Selected extract.
1934 American comedy film directed by Mark Sandrich

Cockeyed Cavaliers is a 1934 American pre-Code comedy film starring the comedy duo of Wheeler & Woolsey. Directed by Mark Sandrich from a screenplay by Edward Kaufman, Grant Garrett, Ralph Spence and Ben Holmes. Also featured in the cast were Dorothy Lee and Thelma Todd.

==Plot==
In medieval England, Bert and his friend, Bob are put into the stocks after Bert is caught stealing. A local young boy helps them escape. Bert, Bob and the young boy are chased by jailers through the countryside. It becomes apparent that the young boy is actually a young woman named Mary Ann. Mary Ann is attempting her own escape, from an arranged marriage to the Duke. Mary Ann reveals herself after they arrive at the Duke's castle. Bert falls in love with her.

Apply what you read.
a: In the Cockeyed Cavaliers summary, what is Mary Ann trying to escape from?
b: Duplicate the Cockeyed Cavaliers summary from "1934 American comedy" up to and including "love with her.".
c: Write the next part of the Cockeyed Cavaliers summary, picking up after its final sentence.
These entries have no connection to the Cockeyed Cavaliers summary.

[Saved data entries]
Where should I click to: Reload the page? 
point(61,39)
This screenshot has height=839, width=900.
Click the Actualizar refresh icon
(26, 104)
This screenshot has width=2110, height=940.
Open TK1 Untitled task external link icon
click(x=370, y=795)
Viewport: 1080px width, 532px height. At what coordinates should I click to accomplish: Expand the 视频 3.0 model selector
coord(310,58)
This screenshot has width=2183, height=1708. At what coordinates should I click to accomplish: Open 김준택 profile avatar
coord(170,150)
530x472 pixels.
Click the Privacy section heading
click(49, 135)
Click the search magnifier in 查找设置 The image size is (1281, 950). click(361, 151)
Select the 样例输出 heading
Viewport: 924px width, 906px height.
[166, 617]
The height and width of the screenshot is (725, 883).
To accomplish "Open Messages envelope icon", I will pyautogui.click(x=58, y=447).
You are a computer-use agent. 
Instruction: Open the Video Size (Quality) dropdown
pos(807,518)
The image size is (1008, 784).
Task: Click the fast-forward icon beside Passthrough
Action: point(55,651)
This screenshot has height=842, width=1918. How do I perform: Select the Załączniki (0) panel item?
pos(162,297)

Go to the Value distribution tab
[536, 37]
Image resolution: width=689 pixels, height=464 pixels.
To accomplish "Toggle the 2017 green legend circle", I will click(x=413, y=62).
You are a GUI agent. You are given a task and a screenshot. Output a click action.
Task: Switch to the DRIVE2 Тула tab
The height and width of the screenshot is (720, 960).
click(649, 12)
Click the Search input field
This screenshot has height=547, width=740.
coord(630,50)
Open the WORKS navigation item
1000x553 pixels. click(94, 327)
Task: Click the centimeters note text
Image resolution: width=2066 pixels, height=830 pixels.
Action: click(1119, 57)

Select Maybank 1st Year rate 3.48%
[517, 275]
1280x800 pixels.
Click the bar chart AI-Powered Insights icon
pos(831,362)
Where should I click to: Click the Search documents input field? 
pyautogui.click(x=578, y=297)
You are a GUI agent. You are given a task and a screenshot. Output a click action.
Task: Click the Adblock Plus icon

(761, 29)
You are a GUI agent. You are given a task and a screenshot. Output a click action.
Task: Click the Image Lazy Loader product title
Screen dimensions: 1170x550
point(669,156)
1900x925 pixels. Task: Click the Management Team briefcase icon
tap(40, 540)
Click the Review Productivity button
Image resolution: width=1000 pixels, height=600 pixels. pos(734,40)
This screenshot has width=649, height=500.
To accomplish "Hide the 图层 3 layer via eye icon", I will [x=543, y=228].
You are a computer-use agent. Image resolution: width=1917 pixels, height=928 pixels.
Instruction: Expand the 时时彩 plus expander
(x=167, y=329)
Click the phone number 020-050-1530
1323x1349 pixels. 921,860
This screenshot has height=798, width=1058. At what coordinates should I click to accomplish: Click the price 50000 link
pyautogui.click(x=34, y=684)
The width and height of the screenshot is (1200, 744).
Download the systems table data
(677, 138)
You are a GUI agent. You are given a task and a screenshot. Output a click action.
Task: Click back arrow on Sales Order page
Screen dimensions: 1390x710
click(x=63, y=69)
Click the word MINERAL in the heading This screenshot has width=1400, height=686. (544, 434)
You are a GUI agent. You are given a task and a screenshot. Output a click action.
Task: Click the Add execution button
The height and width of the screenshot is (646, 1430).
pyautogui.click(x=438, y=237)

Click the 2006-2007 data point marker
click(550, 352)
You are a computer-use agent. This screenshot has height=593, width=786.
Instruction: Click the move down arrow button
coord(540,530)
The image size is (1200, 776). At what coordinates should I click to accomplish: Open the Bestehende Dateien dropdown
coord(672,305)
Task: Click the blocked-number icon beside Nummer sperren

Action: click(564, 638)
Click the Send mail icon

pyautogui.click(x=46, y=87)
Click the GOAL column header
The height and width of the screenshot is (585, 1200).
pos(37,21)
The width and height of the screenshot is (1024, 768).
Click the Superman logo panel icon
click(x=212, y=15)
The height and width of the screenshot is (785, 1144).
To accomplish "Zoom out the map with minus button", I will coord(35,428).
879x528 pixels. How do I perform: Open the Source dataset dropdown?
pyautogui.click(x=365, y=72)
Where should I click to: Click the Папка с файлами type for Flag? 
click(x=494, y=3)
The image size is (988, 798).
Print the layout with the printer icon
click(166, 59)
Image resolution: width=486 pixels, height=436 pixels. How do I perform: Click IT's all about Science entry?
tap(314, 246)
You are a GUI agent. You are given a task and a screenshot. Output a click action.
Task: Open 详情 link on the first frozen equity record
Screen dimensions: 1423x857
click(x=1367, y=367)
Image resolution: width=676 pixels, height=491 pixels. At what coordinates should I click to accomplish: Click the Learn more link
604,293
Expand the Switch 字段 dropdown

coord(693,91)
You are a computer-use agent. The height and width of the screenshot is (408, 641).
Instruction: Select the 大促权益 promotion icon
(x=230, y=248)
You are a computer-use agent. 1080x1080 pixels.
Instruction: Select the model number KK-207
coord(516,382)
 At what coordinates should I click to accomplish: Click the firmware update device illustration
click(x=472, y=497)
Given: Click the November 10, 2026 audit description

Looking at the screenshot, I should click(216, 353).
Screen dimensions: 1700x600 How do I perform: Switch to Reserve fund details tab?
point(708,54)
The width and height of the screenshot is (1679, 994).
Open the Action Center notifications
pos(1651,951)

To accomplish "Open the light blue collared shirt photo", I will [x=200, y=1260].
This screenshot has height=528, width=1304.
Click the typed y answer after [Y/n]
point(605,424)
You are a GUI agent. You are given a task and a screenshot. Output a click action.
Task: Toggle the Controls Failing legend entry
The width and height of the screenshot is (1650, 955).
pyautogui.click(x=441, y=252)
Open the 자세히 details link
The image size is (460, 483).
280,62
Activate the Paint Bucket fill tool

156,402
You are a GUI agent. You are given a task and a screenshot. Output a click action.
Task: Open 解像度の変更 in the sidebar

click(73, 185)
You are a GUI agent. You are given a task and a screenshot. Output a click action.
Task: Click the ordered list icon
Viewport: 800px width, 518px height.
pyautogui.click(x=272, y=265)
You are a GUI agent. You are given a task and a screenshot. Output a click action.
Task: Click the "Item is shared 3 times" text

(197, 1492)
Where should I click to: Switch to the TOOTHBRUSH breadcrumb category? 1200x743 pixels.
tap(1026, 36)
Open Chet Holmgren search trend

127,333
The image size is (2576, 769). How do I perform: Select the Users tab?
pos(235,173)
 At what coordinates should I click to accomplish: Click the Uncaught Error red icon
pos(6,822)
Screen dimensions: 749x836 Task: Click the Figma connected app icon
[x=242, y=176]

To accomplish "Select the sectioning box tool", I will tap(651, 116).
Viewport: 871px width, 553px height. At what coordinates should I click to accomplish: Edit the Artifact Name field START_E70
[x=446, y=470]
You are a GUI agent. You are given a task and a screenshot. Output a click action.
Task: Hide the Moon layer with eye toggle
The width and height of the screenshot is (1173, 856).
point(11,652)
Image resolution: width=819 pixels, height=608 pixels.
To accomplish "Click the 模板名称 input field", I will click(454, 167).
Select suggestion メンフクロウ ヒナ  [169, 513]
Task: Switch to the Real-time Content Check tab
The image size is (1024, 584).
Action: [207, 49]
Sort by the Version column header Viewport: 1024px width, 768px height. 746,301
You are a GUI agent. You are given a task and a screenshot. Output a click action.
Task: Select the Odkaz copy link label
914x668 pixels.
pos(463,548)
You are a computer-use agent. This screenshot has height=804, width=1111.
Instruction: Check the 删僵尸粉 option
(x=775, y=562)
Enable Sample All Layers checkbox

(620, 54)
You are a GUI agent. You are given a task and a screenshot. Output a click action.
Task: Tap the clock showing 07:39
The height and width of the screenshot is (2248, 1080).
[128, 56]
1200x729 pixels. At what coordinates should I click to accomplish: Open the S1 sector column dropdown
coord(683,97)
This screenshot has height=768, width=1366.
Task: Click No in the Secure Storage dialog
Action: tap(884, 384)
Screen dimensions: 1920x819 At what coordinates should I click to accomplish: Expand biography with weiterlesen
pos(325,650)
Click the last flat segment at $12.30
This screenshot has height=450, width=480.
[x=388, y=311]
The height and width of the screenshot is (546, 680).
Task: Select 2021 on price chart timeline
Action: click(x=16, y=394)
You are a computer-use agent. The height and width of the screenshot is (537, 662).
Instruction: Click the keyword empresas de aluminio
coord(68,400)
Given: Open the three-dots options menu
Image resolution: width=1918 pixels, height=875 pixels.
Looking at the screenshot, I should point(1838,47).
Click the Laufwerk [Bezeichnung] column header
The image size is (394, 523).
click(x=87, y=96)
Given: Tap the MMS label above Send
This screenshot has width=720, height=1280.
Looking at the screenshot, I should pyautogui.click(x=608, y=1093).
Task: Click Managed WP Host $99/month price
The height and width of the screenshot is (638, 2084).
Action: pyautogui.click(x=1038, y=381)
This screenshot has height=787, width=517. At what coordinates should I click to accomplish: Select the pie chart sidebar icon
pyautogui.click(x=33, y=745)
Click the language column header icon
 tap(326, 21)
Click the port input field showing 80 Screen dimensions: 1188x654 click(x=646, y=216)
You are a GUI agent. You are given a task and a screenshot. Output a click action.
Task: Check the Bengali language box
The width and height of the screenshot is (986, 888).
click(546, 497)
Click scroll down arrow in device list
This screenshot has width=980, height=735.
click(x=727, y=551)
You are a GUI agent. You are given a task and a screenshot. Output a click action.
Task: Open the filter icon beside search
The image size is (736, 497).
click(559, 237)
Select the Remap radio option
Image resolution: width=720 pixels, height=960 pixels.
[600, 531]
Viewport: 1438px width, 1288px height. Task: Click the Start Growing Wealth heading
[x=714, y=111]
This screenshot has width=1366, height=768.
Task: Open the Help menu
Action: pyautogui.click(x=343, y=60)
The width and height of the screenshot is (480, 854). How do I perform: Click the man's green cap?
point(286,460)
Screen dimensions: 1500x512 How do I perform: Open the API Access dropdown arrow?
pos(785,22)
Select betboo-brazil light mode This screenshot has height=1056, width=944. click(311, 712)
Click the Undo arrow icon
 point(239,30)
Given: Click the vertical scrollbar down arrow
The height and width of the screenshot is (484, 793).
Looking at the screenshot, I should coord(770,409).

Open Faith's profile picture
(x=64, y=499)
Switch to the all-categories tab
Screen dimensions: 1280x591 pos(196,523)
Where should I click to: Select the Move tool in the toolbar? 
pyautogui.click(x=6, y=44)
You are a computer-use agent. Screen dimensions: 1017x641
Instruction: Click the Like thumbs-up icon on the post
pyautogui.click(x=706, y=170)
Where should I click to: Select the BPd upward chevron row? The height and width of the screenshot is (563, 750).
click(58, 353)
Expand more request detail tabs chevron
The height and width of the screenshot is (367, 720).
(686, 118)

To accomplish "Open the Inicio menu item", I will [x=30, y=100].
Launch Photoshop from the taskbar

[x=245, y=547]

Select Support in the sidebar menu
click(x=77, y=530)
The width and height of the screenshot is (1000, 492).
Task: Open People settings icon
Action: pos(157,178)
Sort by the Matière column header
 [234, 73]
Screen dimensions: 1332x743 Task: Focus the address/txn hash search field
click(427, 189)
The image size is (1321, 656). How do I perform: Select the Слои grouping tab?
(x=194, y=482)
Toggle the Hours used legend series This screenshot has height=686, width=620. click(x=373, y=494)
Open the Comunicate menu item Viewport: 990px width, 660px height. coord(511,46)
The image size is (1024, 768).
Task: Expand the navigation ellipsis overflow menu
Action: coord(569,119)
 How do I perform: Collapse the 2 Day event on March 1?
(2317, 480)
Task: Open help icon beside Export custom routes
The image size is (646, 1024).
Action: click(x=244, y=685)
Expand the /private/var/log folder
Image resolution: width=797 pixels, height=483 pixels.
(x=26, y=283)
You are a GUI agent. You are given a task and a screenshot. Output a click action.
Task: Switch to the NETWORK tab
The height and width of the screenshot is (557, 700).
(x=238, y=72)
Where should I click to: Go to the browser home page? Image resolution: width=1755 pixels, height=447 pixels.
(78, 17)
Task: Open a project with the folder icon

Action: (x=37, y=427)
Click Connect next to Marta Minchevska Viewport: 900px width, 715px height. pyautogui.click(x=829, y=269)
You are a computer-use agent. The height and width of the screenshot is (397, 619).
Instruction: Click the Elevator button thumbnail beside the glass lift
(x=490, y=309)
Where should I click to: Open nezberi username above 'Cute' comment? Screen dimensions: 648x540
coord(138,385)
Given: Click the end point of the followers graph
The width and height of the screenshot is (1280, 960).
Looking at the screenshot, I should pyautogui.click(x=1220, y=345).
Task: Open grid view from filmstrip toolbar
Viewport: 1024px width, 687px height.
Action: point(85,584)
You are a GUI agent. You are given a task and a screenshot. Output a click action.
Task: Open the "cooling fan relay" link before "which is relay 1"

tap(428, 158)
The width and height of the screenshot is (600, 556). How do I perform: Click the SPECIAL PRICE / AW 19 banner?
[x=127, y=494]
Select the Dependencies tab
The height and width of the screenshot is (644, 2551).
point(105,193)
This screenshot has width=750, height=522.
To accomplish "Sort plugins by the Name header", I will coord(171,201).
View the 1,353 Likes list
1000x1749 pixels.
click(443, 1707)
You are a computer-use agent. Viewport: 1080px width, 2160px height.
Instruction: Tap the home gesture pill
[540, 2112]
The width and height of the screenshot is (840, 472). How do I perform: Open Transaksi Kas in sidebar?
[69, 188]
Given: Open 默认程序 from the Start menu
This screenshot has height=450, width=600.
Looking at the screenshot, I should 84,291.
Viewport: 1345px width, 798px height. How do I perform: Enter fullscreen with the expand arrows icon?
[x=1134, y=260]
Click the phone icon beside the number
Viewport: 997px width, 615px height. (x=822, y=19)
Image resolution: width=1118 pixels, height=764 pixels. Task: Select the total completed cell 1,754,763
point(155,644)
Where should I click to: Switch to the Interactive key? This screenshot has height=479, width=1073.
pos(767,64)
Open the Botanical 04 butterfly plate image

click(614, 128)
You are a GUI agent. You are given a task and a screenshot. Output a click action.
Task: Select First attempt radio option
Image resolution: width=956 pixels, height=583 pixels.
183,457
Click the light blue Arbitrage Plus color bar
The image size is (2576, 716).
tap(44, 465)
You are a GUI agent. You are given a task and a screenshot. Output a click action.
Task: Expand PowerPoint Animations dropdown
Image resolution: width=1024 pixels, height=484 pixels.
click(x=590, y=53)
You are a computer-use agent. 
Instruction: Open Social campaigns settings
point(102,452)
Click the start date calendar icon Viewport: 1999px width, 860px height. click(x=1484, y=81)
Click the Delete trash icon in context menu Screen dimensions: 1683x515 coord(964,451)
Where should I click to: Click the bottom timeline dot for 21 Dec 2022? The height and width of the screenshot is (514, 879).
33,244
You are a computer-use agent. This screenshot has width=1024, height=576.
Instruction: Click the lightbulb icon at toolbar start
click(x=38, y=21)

Task-by-task results.
a: An arranged marriage to the Duke.

b:
1934 American comedy film directed by Mark Sandrich

Cockeyed Cavaliers is a 1934 American pre-Code comedy film starring the comedy duo of Wheeler & Woolsey. Directed by Mark Sandrich from a screenplay by Edward Kaufman, Grant Garrett, Ralph Spence and Ben Holmes. Also featured in the cast were Dorothy Lee and Thelma Todd.

==Plot==
In medieval England, Bert and his friend, Bob are put into the stocks after Bert is caught stealing. A local young boy helps them escape. Bert, Bob and the young boy are chased by jailers through the countryside. It becomes apparent that the young boy is actually a young woman named Mary Ann. Mary Ann is attempting her own escape, from an arranged marriage to the Duke. Mary Ann reveals herself after they arrive at the Duke's castle. Bert falls in love with her.

c:
Mary Ann agrees to the wedding after Mary Ann's father is threatened by the Duke to get his daughter to marry him. Bob, meanwhile, has fallen for the wife of the Baron. The Baron is enraged when he learns of his wife's infidelity. His vengeance is postponed when a local boar is spotted and the hunt is on. Bert and Bob capture the animal and win the bounty, letting Bert save Mary Ann from her ill-fated marriage.

==Cast==
- Bert Wheeler as Bert
- Robert Woolsey as Bob
- Thelma Todd as Lady Genevieve
- Dorothy Lee as Mary Ann
- Noah Beery as The baron
- Robert Greig as The Duke [of Weskit
- Henry Sedley as The Baron's friend
- Billy Gilbert as Innkeeper
- Franklin Pangborn as Town crier
- Alfred P. James as Mary Ann's father
- Jack Norton as King's physician
- Snub Pollard as King's physician

(cast list as per AFI database)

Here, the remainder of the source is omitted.